ANALISIS

Keppres HAM Berat Non-Yudisial: Jalan Pintas, Bernuansa Politis

CNN Indonesia
Sabtu, 20 Agu 2022 14:42 WIB
Pakar hukum menganggap Keppres yang diterbitkan Presiden Jokowi jadi daya tawar politik pada Prabowo Subianto yang berpotensi jadi presiden berikutnya.
Presiden Jokowi menuai kritik dari kalangan masyarakat sipil ihwal peneribitan Keppres penyelesaian kasus pelanggaran HAM berat masa lalu (Biro Setpres/Muchlis)
Jakarta, CNN Indonesia --

Sejumlah aktivis menilai pembentukan tim penyelesaian non-yudisial pelanggaran HAM berat masa lalu lewat Keppres menyimpang dari ketentuan UU HAM dan UU Pengadilan HAM. Langkah itu juga dinilai melanggengkan impunitas hingga sarat nuansa politis.

Presiden Jokowi sebelumnya mengaku telah meneken kepres soal pembentukan tim tersebut. Selain itu, Jokowi juga menyatakan RUU Komisi Kebenaran dan Rekonsiliasi (RUU KKR) dalam proses pembahasan.

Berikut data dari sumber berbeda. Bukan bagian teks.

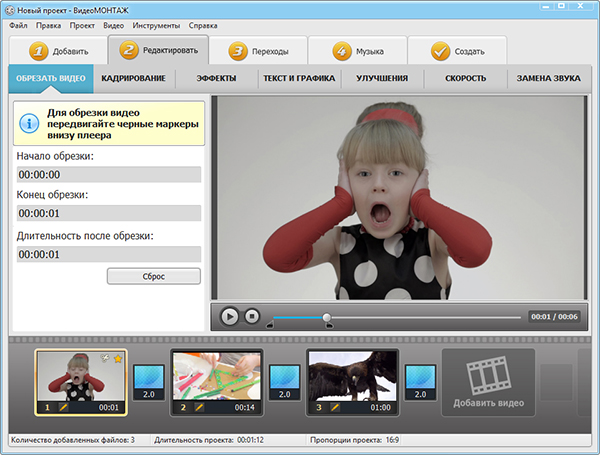The image size is (600, 455).
Task: Click the playback position slider handle
Action: click(x=327, y=318)
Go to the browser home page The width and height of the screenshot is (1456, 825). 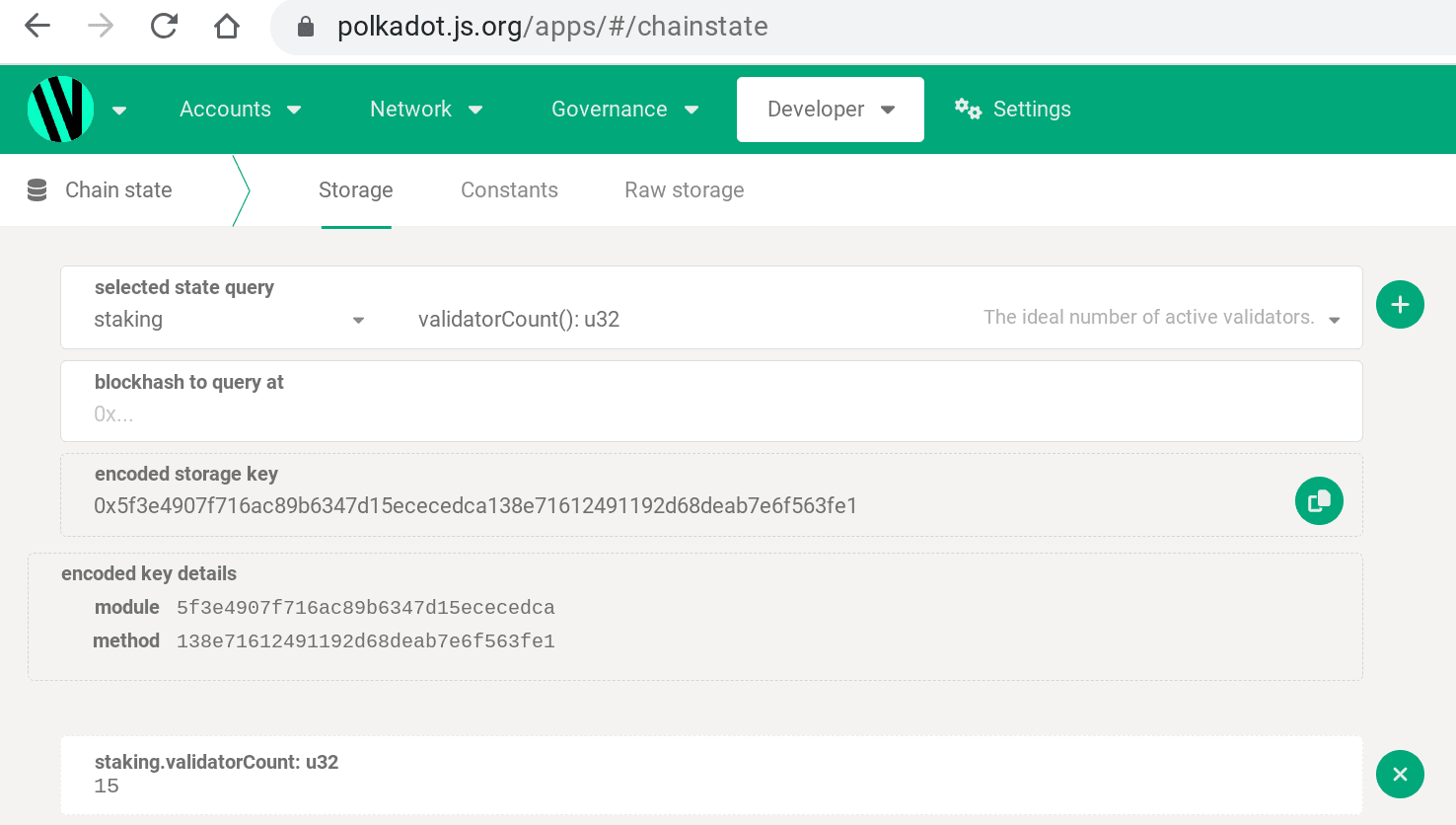coord(226,27)
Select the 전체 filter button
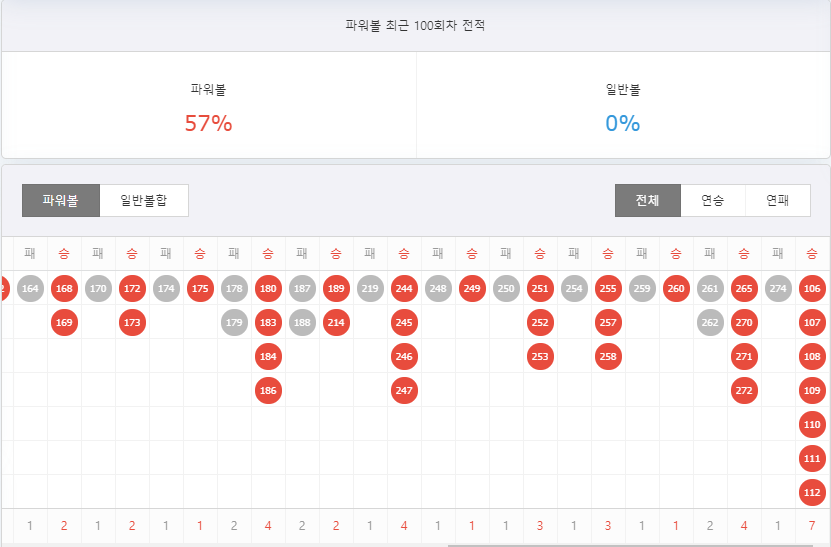 (x=647, y=200)
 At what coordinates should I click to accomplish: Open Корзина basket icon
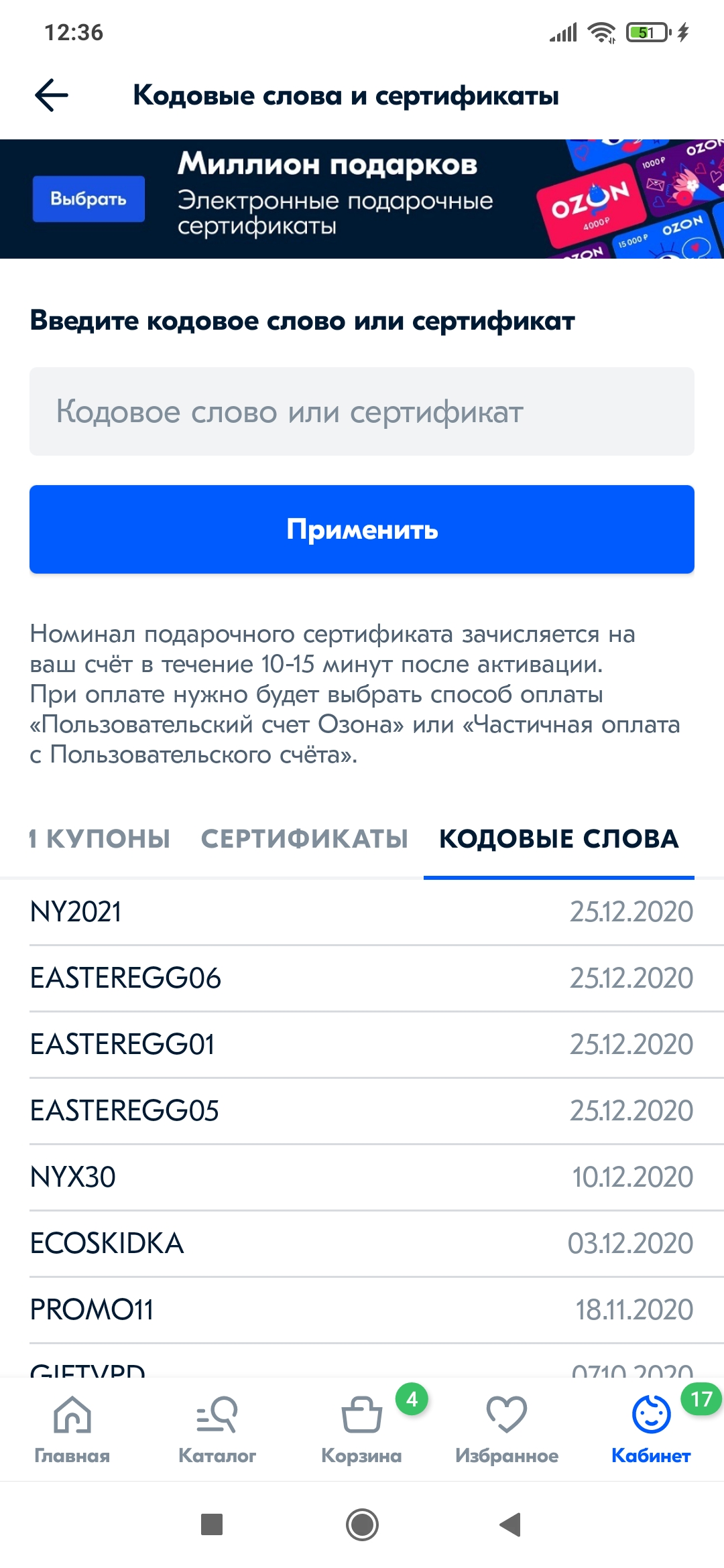click(362, 1414)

Menko Polhukam Mahfud MD mengatakan pembentukan tim penyelesaian non-yudisial dilakukan lantaran ada problem teknis yuridis. Kejagung, kata dia, selalu meminta Komnas HAM untuk memperbaiki berkas, sementara Komnas HAM, selalu merasa sudah cukup.

ADVERTISEMENT

SCROLL TO CONTINUE WITH CONTENT

"Padahal Kejagung itu kalah kalau tidak diperbaiki seperti yang sudah-sudah, 34 orang bebas (Kasus Timor Timur). Oleh sebab itu, sudah lah yang itu, biar bolak-balik Kejaksaan Agung, Komnas HAM dan DPR sampai menemukan formasi, kita buka jalur non-yudisial ini sebagai pengganti UU KKR," kata Mahfud.

"Kalau KKR nunggu Undang-undang lagi, enggak jadi jadi," imbuhnya.

Ketua Perhimpunan Bantuan Hukum dan Hak Asasi Manusia Indonesia (PBHI) Julius Ibrani mengatakan tidak dikenal istilah non-yudisial dalam penyelesaian pelanggaran HAM di regulasi utama soal penanganan pelanggaran HAM berat, yakni UU 39/1999 tentang HAM dan UU 26/2000 tentang Pengadilan HAM.

"Kita punya UU 39 tahun 1999, lalu kita punya UU 26 tahun 2000, itu tidak mengenal istilah itu. Jadi secara konstitusional dan secara UU itu sudah melanggar," kata Julius saat dihubungi CNNIndonesia.com, Jumat (19/8).

Ia mengatakan secara teori, penyelesaian pelanggaran HAM berat masa lalu masuk dalam satu konteks, yakni keadilan transisional dengan empat aspek yang tidak bisa dipisahkan, sehingga harus paralel dan simultan.

Empat aspek itu yakni pengungkapan kebenaran, koreksi institusional, proses peradilan, dan reparasi korban.

"Setelah empat terpenuhi, di ujungnya adalah rekonsiliasi. Nah teori ini tidak terpenuhi dalam Keppres non-yudisial. Tidak ada pengungkapan kebenaran, tidak ada reformasi institusional, tidak ada ajudikasi, tidak ada reparasi korban, tapi dia bilang penyelesaian. Bagaimana bisa selesai tanpa start?"cetus Julius.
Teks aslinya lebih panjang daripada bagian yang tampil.